Stored dataset items
=== Section Start ===
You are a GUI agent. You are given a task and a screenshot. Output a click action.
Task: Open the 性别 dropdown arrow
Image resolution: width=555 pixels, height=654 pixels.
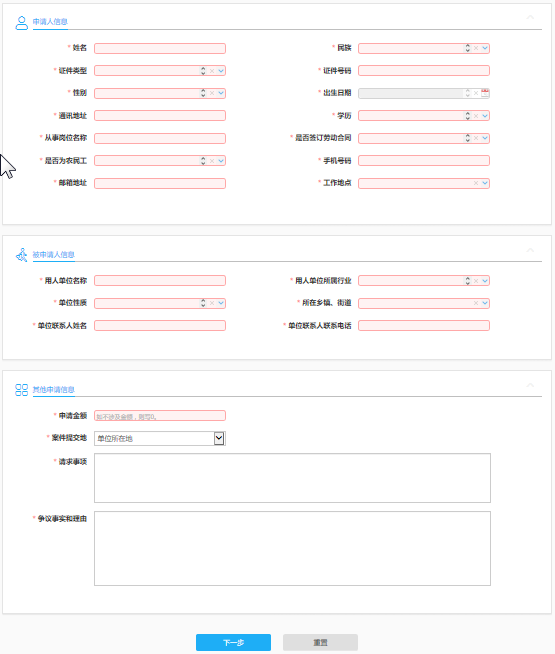click(221, 93)
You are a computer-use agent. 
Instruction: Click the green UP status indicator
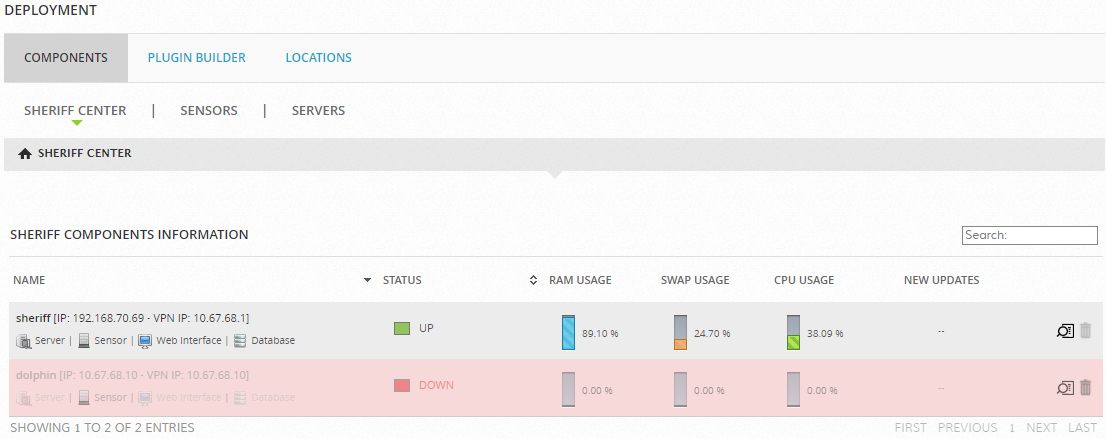(402, 328)
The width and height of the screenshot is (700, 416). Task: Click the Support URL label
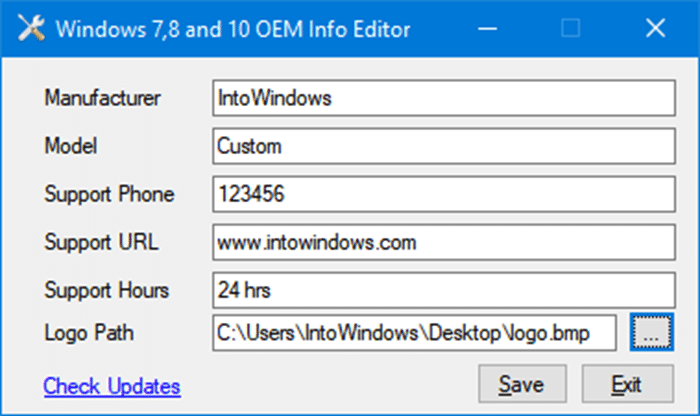point(101,242)
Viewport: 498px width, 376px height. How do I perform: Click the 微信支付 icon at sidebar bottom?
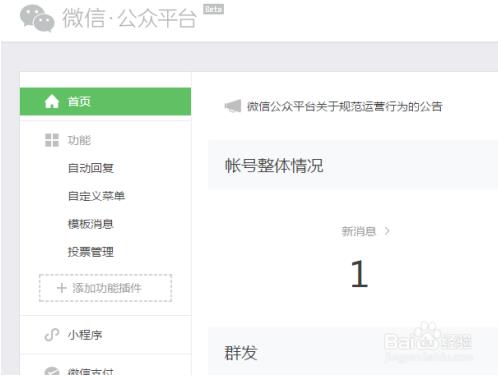coord(52,371)
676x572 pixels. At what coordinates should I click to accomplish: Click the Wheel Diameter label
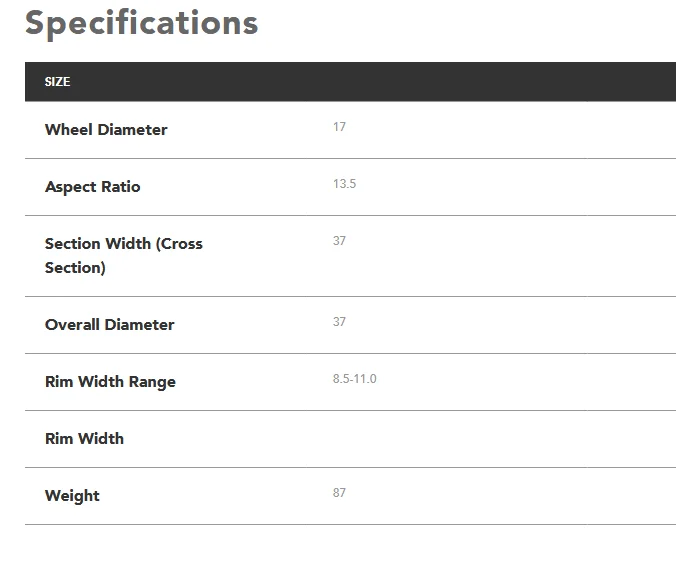[106, 130]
=== Section End ===
Your goal: Work out how many lines in the data contain "agent" and state that number with nothing added.

Answer to the problem: 2